Talk about beating a dead horse. In the wake of Shaun of the Dead, we’ve seen our fair share of imitators, from Lesbian Vampire Killers to The Last Lovecraft – i.e. films that pit goofy pals against the supernatural – and Cockneys vs. Zombies is determined to ignore all of them and parade around the screen bringing nothing new to the realms of the horror-comedy or zombie sub-genre.
This latest attempt at a zom-com is severely lacking the wit writer James Moran brought to his previous effort, Severance, and it oozes with stale humor that neither elicits laughs nor smiles. It’s weak sauce across the board and ultimately a disappointment. What it does have going for it is a wide-range of decent zombie FX gags, but from a review standpoint, I think that’s fairly vapid critique. These days there’s an abundance of great zombie FX gags. If you’re a fan of undead fare, however, I suppose the assortment of gunshot blasts, blows to the head and punting some of the zombies take in Cockneys vs. Zombies will please you to a degree.

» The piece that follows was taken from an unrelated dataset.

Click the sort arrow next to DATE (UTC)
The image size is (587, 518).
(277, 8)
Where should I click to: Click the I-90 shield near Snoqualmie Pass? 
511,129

Still, this movie is a mess, even if, amid the forced, silly banter, there is perhaps one half of a good idea for a film.
The frail half of the script concerns a pair of brothers (Harry Treadaway, Terry Macquire) who pull together a team to rob a bank. They intend to use the money they steal to help out their grandfather’s convalescent home (granddad is played by the perpetual scowler Alan Ford). The somewhat tolerable other half of the script that delivers the more amusing bits, meanwhile, concern granddad and his pals at the home.
A zombie outbreak occurs at a construction site and soon enough the brothers find their bank heist foiled as they’re forced to fight the undead to get to their granddad. The old man has his own troubles, however: The convalescent home is under attack, too, and the elderly are forced to defend themselves. This paves the way for a lot of “Oh, I wish that was better” and “They dropped the ball on that” moments. Zombies versus old folk – it should be gold, but nothing really connects.
That sentiment goes for the rest of the movie. There’s a lack of connection between the viewer and the characters. The set-up is too rushed and we care about no one. Thankfully, Cockneys vs. Zombies is a short ride so, if you do endure it, you can return to the horror-comedies of yesterday that know how to get it right.